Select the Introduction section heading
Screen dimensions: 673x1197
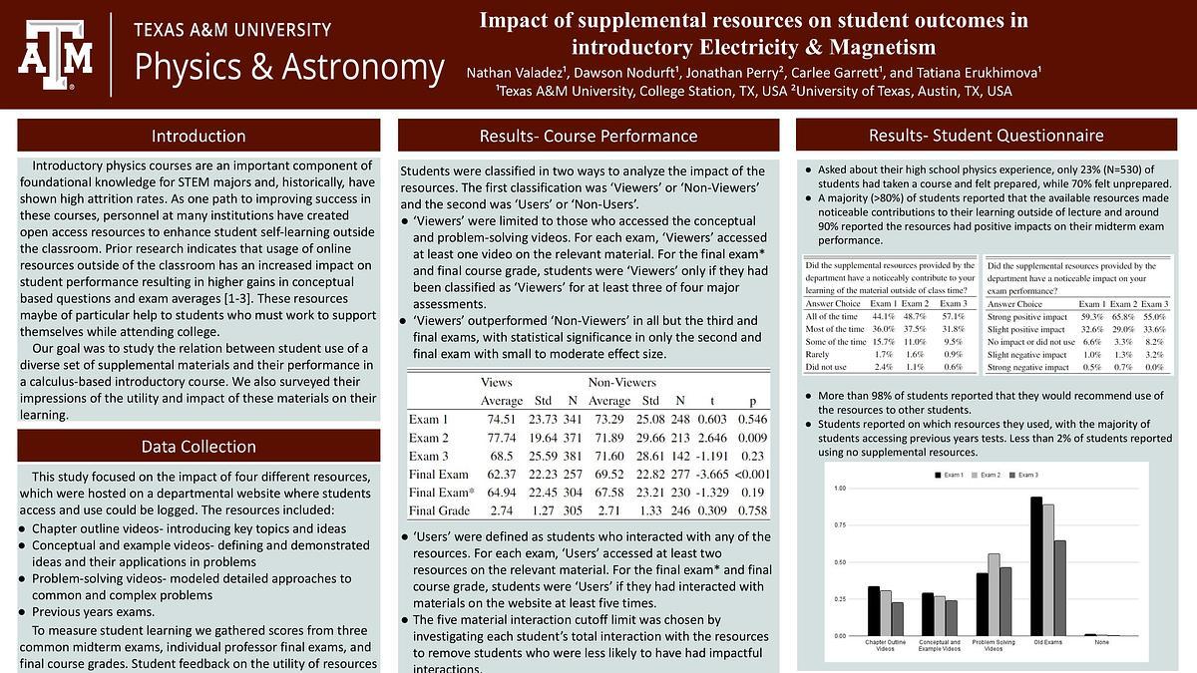pos(198,136)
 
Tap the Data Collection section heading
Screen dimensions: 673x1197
pos(198,446)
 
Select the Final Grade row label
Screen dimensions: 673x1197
pos(439,510)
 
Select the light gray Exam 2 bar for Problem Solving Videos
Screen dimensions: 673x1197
pos(993,594)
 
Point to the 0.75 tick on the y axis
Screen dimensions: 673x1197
pos(839,537)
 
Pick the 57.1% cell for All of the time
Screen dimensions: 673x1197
pos(954,315)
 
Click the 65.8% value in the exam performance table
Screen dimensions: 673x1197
pos(1123,315)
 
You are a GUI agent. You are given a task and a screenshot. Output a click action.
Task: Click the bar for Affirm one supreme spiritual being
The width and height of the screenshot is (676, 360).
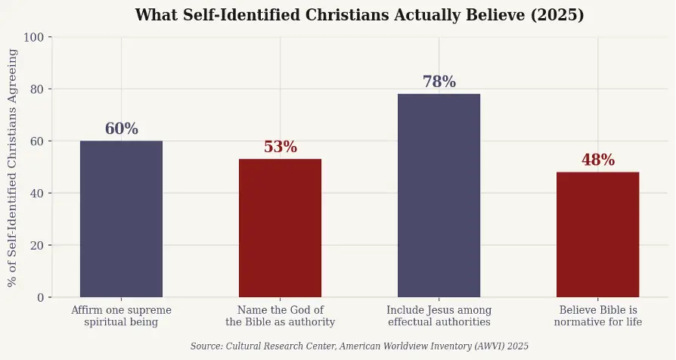click(x=121, y=219)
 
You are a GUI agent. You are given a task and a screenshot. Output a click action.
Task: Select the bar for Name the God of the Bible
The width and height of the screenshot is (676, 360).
click(x=280, y=228)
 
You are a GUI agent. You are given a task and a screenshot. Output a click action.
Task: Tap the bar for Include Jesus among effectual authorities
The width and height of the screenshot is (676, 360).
click(x=439, y=195)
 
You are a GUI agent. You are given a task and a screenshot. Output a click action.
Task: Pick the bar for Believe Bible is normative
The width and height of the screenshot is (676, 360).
click(x=597, y=234)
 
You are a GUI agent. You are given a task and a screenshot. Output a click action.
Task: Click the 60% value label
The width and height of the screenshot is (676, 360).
click(x=121, y=129)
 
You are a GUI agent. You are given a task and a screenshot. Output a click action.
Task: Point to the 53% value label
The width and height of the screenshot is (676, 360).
click(x=280, y=147)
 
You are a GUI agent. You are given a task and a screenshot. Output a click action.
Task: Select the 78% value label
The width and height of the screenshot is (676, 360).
click(x=439, y=82)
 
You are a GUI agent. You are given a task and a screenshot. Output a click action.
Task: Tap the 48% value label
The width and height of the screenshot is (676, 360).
click(x=597, y=160)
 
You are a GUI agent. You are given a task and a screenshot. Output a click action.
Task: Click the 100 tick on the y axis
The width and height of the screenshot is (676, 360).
click(x=36, y=37)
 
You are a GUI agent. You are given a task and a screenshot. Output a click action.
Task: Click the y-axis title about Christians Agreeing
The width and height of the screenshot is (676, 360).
click(x=13, y=167)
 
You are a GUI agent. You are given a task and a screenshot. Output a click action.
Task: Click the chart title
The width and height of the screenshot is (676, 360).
click(x=359, y=15)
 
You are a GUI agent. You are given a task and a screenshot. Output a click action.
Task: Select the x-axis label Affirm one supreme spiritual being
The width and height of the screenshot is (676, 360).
click(x=121, y=316)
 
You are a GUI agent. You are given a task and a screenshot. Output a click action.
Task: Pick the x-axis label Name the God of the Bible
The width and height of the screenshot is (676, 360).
click(x=280, y=316)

= = = = = = =

#### What this task involves:
Reproduce the records starting at the beginning and ending at the line that contains "pos(839,537)", renaming "section heading" to "section title" and leaving everything else unchanged. Omit the pictures.

#### Answer to the exercise:
Select the Introduction section title
Screen dimensions: 673x1197
pos(198,136)
 
Tap the Data Collection section title
Screen dimensions: 673x1197
pos(198,446)
 
Select the Final Grade row label
Screen dimensions: 673x1197
pos(439,510)
 
Select the light gray Exam 2 bar for Problem Solving Videos
Screen dimensions: 673x1197
pos(993,594)
 
Point to the 0.75 tick on the y axis
Screen dimensions: 673x1197
pos(839,537)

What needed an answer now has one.